Being the public-spirited person that I am, I immediately put on my hazard lights to warn the people behind me, and stayed put to wait for the bits to settle. As I glanced in the mirror, I saw:
1) an MPV, driven by an irate and harassed-looking lady, pulling from behind me straight out to my right, heading for the slip road, and
2) a white van, driven by a white-van man, pulling straight out to my left and undertaking me needlessly fast on the hard shoulder, also heading straight for the slip road.

I spotted a clearish path between the chards, and negotiated it, driving down the slip road. I toyed with stopping to help, but decided that with a carful of children mostly not my own, I'd pass on that occasion. As I passed the place where the bits of toilet were in their biggest concentration, Mrs MPV overtook me and drove straight over them, unable to stop at the speed she'd reached. All four of her tyres made a large and very satisfying "Pfeeeew", and the last I saw of her was her panic-stricken face as she headed down the slip road at around 50 mph, each of her tyres making a high-pitched "pfew" sound at every turn. She pulled over ahead of me, just ahead of canvas-van-man who'd realised he'd lost his load. Meanwhile white-van man had to stop behind canvas van man since he was driving in the hard shoulder; held up because of his inability to wait a few seconds.
Sometimes, not often, life just is fair.

Sunday, October 12, 2003

A Saturday in October 

The tuba player sits on a plastic garden chair facing the lake as we paddle through the lily pads. A professional musician, he plays "for inspiration" facing the glorious orange and yellow autumn forest, set against the brilliant blue of the Indian summer sky. There are no other sounds than the haunting deep tones of the difficult solo he is practising. Occasionally, small wood ducks take off ahead of us, their wing tips skimming the water. Once a beaver jumps clumsily into the dark water, startling us by slapping its tail resoundingly on the lake surface. The lake was created by beavers forty years ago, and we canoe right up to the dam and peer over the six foot drop.

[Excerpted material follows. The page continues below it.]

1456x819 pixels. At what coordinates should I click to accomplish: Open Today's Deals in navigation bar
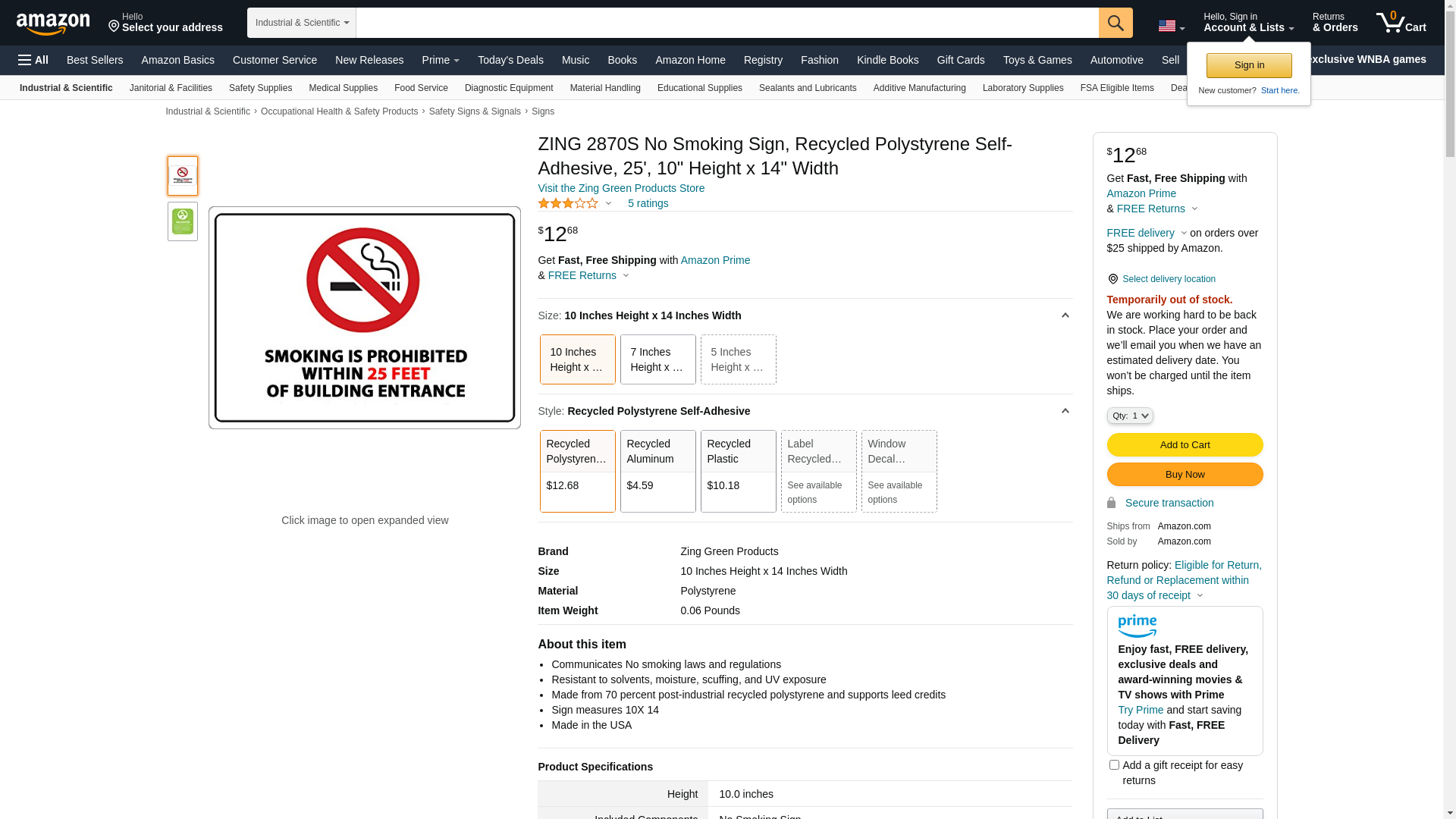pyautogui.click(x=510, y=60)
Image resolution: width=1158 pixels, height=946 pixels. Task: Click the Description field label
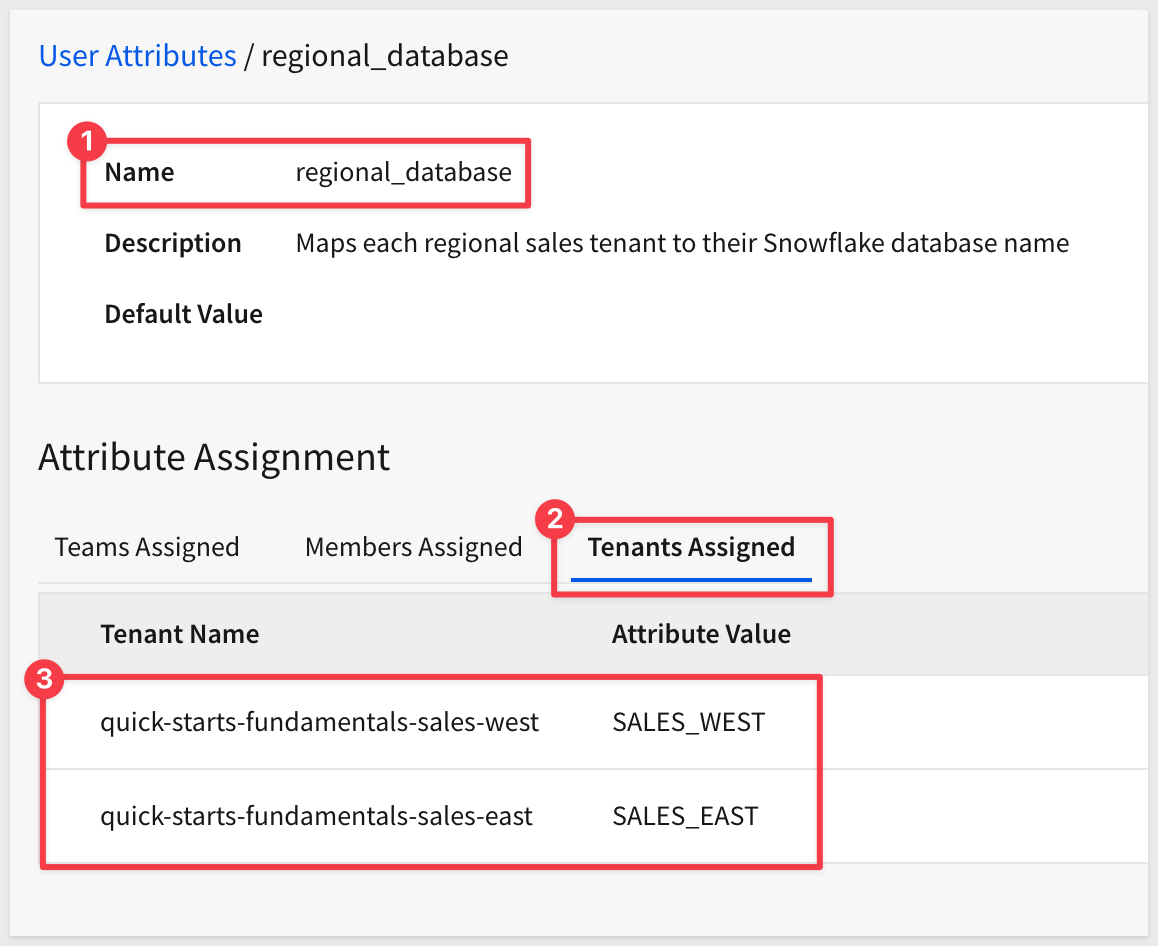coord(173,243)
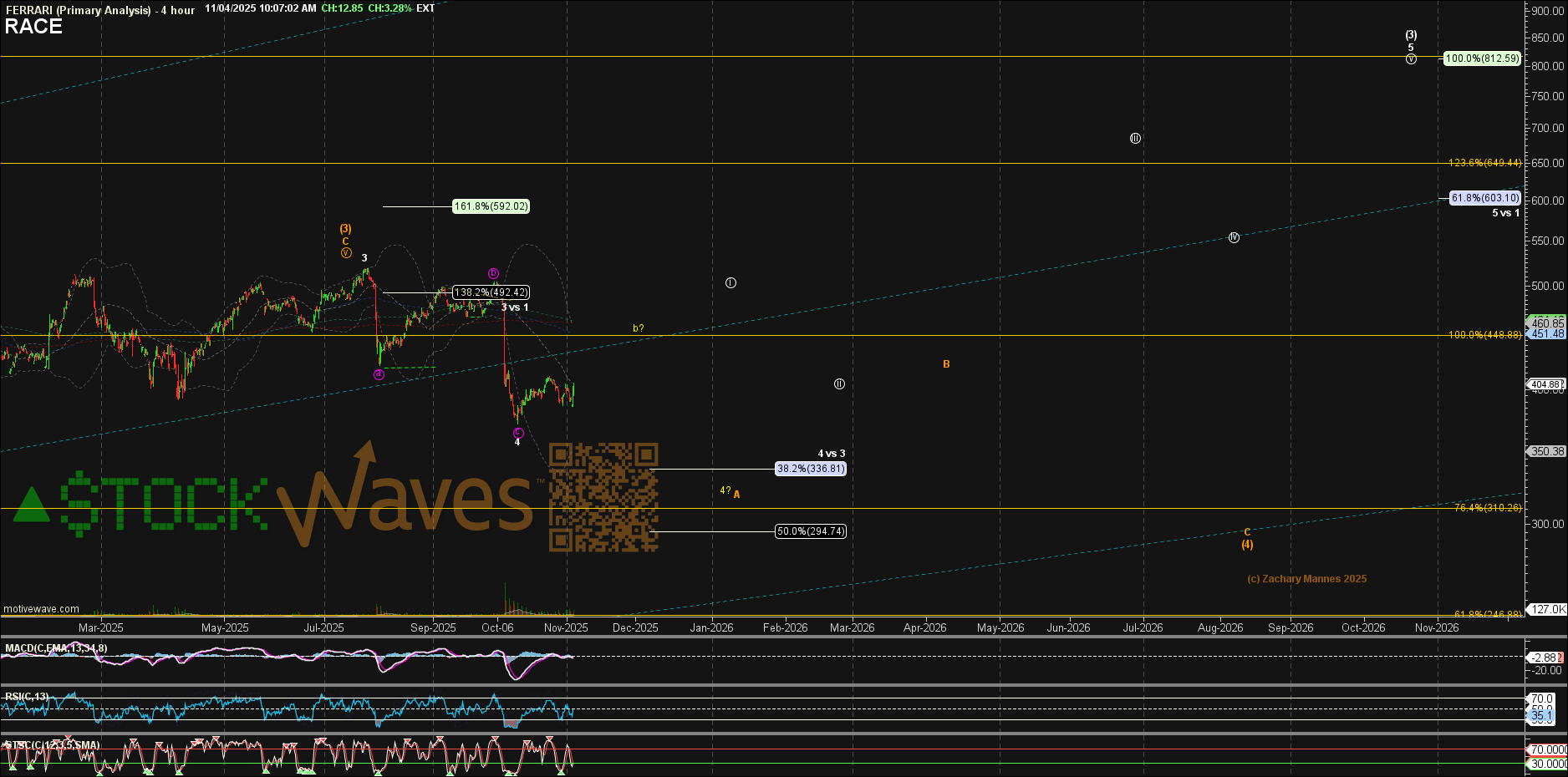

Small spongy sphagnum islands provide habitat for a number of endangered plants including two species of carnivorous plants, as well as low cranberries. Most of the fruits disappeared ten days ago in a beaver created flood, but we find one still gripped tight by a curl of moss. It is pink, and tastes tart and sweet.

The owners have seen moose here, wading into the knee-deep water to graze the lilies; deer and their fawns come to drink at the water's edge. This lake belongs to Mother Nature, and today we feel a part of Nature, not rulers of it.

Octobre 

Le vent fera craquer les branches
La brume viendra dans sa robe blanche
Y aura des feuilles partout
Couchées sur les cailloux
Octobre tiendra sa revanche
Le soleil sortira à peine
Nos corps se cacheront sous des bouts de laine

Perdue dans tes foulards
Tu croiseras le soir
Octobre endormi aux fontaines
Il y aura certainement,
Sur les tables en fer blanc
Quelques vases vides et qui traînent
Et des nuages pris aux antennes

Je t'offrirai des fleurs
Et des nappes en couleurs
Pour ne pas qu'Octobre nous prenne
On ira tout en haut des collines
Regarder tout ce qu'Octobre illumine
Mes mains sur tes cheveux
Des écharpes pour deux

Devant le monde qui s'incline
Certainement appuyés sur des bancs
Il y aura quelques hommes qui se souviennent
Et des nuages pris aux antennes
Je t'offrirai des fleurs
Et des nappes en couleurs
Pour ne pas qu'Octobre nous prenne

Et sans doute on verra apparaître
Quelques dessins sur la buée des fenêtres
Vous, vous jouerez dehors
Comme les enfants du nord
Octobre restera peut-être.
Vous, vous jouerez dehors
Comme les enfants du nord
Octobre restera peut-être.
The wind will make the branches creak
Mist will come in its white dress
There will be leaves everywhere
Lying over the pebbles
October will get its own back
The sun will barely show itself
Our bodies will hide under bits of wool

Wrapped up in your scarves
You will meet the evening
October asleep near the springs
There will surely be
On the white wrought-iron tables
Some empty vases left abandoned
And some clouds caught on the aerials

I'll give you flowers
And colourful tablecloths
So that October doesn't take us
We'll go to the top of the hills
To look down on everything that October lights up
My hands on your hair
Scarves made for two

Before the beaten world
There will surely be, leaning on benches
Men who remember
And clouds caught in the aerials
I will give you flowers
And colourful tablecloths
So that October doesn't take us

And we're surely see appear
A few pictures in the window mist
You will play outside
Like northern children
And October might stay.
You will play outside
Like northern children
And October might stay.


Paroles et Musique: Francis Cabrel 1994 "Samedi soir sur la Terre"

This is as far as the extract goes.